Dans un tout autre registre, celui de l’enseignement, Elena ARIAS et Catherine DEHON (« Etudiants et universités : un seul profil de réussite ? ») analysent la question de la réussite en première année.

La démarche des auteures s’appuie sur les données relatives aux primo-arrivants à l’Université Libre de Bruxelles pour les années académiques 1997-1998 et 2001-2002. Elles confirment que le milieu socio-économique influence la réussite de manière significative. Une analyse statistique multivariée permet cependant d’aller au-delà de ce constat maintes fois posé. Il apparaît alors que le niveau d’études de la mère et le statut socio-économique de l’activité professionnelle du père ont un impact majeur sur la probabilité de réussite. L’analyse met également en évidence l’influence qu’a sur la réussite, le type d’enseignement suivi antérieurement. Le fait d’avoir suivi un enseignement de type traditionnel plutôt que « rénové » est positivement corrélé avec la probabilité de réussite. Il ressort également une absence de différence significative entre la réussite des étudiants d’origine étrangère et celle des autres étudiants, à profil socio-économique semblable.

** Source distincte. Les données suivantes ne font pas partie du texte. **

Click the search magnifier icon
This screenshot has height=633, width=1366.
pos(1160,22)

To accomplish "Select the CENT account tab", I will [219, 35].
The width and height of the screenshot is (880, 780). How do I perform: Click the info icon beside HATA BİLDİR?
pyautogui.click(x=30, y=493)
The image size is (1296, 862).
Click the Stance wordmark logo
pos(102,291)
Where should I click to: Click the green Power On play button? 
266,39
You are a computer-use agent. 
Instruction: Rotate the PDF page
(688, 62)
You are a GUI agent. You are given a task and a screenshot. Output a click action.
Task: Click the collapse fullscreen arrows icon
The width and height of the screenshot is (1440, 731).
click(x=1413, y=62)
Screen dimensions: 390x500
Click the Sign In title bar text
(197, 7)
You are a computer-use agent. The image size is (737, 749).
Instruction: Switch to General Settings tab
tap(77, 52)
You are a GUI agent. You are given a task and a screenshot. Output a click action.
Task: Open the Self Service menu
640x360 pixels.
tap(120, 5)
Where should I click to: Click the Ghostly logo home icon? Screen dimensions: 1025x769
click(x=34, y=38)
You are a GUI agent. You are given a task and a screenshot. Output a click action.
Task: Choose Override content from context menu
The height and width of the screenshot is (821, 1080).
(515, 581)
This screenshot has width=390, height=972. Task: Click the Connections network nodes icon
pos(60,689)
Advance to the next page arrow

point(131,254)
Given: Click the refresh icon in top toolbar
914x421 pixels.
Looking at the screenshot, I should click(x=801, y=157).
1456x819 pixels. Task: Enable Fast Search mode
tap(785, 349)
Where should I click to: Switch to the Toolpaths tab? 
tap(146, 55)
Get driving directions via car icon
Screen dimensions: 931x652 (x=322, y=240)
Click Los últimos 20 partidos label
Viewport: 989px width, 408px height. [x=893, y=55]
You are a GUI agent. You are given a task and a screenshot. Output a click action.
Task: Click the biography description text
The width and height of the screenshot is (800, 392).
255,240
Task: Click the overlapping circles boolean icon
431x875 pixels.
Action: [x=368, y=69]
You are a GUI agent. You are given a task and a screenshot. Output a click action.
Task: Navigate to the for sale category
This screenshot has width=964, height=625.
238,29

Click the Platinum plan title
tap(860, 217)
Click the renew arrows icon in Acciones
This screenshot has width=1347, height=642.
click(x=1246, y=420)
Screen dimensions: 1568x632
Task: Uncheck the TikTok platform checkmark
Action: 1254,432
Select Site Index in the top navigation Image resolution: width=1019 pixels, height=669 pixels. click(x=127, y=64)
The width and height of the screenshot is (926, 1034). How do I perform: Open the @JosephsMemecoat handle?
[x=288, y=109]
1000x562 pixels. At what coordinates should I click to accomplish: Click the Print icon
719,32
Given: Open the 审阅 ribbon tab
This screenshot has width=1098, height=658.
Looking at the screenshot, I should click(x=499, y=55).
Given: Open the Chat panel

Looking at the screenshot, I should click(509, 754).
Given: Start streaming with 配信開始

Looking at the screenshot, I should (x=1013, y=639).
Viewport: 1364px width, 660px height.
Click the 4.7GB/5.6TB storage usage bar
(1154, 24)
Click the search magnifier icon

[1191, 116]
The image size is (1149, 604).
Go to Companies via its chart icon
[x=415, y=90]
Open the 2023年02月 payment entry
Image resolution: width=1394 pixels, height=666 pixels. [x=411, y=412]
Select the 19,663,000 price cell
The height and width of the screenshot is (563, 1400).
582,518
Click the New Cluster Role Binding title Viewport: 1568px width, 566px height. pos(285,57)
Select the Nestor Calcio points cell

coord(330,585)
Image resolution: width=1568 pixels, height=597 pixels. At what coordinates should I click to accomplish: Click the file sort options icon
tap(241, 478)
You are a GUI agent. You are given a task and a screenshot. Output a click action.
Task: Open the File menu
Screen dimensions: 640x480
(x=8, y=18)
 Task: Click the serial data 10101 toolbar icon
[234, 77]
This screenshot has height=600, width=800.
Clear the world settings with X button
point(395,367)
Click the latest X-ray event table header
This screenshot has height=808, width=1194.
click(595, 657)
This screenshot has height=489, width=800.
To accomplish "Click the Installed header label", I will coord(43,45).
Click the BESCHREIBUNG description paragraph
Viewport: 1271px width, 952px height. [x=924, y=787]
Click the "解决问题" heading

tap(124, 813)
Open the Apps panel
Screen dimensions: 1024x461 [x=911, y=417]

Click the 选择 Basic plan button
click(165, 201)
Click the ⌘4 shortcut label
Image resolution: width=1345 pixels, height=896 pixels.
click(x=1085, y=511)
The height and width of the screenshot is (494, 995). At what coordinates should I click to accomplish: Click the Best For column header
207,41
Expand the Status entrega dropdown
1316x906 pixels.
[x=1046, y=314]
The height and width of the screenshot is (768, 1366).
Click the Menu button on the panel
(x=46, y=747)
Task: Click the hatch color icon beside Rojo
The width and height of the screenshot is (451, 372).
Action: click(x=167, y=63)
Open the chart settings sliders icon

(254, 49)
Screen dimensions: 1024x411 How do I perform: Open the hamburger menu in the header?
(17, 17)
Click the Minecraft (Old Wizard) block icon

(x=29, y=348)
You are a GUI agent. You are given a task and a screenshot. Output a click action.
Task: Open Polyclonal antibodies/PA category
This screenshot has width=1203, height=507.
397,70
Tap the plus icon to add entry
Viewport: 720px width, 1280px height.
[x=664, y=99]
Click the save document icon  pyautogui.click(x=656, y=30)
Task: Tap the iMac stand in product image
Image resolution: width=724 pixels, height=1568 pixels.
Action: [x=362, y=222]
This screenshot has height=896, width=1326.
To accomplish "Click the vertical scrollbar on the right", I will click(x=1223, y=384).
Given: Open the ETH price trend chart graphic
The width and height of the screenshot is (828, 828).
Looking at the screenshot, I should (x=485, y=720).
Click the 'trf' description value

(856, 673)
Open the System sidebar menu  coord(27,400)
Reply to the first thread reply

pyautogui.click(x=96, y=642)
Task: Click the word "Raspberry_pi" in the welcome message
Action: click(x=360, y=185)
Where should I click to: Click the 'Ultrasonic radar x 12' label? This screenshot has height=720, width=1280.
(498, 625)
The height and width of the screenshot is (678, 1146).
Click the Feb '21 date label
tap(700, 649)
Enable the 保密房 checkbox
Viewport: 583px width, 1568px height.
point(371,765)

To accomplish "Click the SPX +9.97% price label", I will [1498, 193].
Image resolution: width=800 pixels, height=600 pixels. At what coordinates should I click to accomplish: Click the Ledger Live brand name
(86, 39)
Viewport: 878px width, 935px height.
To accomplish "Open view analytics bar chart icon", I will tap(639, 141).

Le volet de ce numéro traitant des universités se termine par un entretien avec Christine MUSSELIN dans lequel sont abordées des questions relatives aux transformations du système d’enseignement supérieur en France, système qu’elle a minutieusement analysé dans La longue marche des universités françaises (Paris, P.U.F., 2001), et qui fait, actuellement, l’objet d’une série de réformes. Elle y montre en quoi ces dernières poursuivent des transformations déjà inscrites dans des propositions de changement antérieures et en quoi elles rompent avec le passé tant sur le plan du remodelage du paysage universitaire français que du fonctionnement interne des établissements. L’entretien élargit le questionnement au niveau européen.

Christine MUSSELIN dirige le Centre de Sociologie des Organisations au CNRS. Elle est l’auteure de nombreux ouvrages consacrés aux universités et aux universitaires. Elle dirige également un ambitieux programme – « Enseignement supérieur et recherche » – d’analyse comparative des configurations universitaires sur un plan international. Elle dirige par ailleurs le RESUP (Réseau d’Etudes sur l’Enseignement Supérieur) et préside le réseau CHER (Consortium for Higher Education Research). Elle est donc une interlocutrice et une observatrice particulièrement bien placée pour prendre de la hauteur par rapport aux débats actuels.

Sans quitter le domaine de l’enseignement, la contribution de Denis LAFORGUE (« L’administration scolaire française est-elle encore une bureaucratie ? ») porte sur l’administration scolaire en France. Celle-ci, comme dans d’autres secteurs publics, connaîtrait un changement de « référentiel » avec le passage d’une logique de type bureaucratique à une logique plus moderniste inspirée du new public management.

L’auteur conteste cette vision à ses yeux trop tranchée en montrant, sur la base d’une enquête ethnographique et donc des pratiques professionnelles quotidiennes telles qu’elles peuvent être observées sur le terrain, que ces deux logiques coexistent de façon paradoxale : les acteurs perpétuent des traditions bureaucratiques dans certains secteurs d’activité, tout en s’appropriant des idées et des valeurs néo-managériales dans d’autres secteurs, fondant de la sorte une relation professionnelle sur un va et vient permanent entre ces deux logiques.

Enfin, dans la dernière contribution à ce numéro, Jean-Paul NASSAUX propose une recension stimulante de L’enseignement de l’ignorance et ses conditions modernes de Jean-Claude Michéa, ouvrage dans lequel ce dernier se penche sur les réformes scolaires sous-tendues par les principes libéraux et le primat de l’économie.